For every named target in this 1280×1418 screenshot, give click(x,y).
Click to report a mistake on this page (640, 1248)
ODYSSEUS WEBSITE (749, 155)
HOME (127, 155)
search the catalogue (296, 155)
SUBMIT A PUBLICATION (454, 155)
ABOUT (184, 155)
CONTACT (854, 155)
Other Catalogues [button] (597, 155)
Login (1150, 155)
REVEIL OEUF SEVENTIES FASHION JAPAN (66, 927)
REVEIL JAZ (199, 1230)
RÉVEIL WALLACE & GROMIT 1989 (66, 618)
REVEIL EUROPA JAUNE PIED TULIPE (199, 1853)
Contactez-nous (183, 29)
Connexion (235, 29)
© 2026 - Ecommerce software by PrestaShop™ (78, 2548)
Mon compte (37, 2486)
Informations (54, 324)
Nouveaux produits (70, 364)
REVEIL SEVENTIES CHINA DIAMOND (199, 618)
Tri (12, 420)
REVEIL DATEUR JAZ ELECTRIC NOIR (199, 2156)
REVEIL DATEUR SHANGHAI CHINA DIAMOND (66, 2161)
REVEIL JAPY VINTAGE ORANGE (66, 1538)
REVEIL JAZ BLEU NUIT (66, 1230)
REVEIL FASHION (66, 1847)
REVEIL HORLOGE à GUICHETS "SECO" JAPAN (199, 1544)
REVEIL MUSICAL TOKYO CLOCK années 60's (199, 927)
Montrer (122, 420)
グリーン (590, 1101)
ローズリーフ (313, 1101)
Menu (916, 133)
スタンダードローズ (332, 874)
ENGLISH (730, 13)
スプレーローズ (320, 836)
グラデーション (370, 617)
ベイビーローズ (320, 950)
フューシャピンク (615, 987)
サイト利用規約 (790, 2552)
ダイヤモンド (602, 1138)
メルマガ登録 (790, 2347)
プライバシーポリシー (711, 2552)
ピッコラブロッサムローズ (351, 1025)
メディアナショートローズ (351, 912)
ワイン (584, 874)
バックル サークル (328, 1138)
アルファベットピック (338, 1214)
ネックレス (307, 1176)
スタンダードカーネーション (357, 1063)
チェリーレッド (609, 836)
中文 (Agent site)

◆ Short problem
Reproduce the data verbatim, starting at the line containing "REVEIL HORLOGE à" and ending with the last line of the data.

◆ Task response
REVEIL HORLOGE à GUICHETS "SECO" JAPAN (199, 1544)
REVEIL MUSICAL TOKYO CLOCK années 60's (199, 927)
Montrer (122, 420)
グリーン (590, 1101)
ローズリーフ (313, 1101)
Menu (916, 133)
スタンダードローズ (332, 874)
ENGLISH (730, 13)
スプレーローズ (320, 836)
グラデーション (370, 617)
ベイビーローズ (320, 950)
フューシャピンク (615, 987)
サイト利用規約 (790, 2552)
ダイヤモンド (602, 1138)
メルマガ登録 (790, 2347)
プライバシーポリシー (711, 2552)
ピッコラブロッサムローズ (351, 1025)
メディアナショートローズ (351, 912)
ワイン (584, 874)
バックル サークル (328, 1138)
アルファベットピック (338, 1214)
ネックレス (307, 1176)
スタンダードカーネーション (357, 1063)
チェリーレッド (609, 836)
中文 (Agent site)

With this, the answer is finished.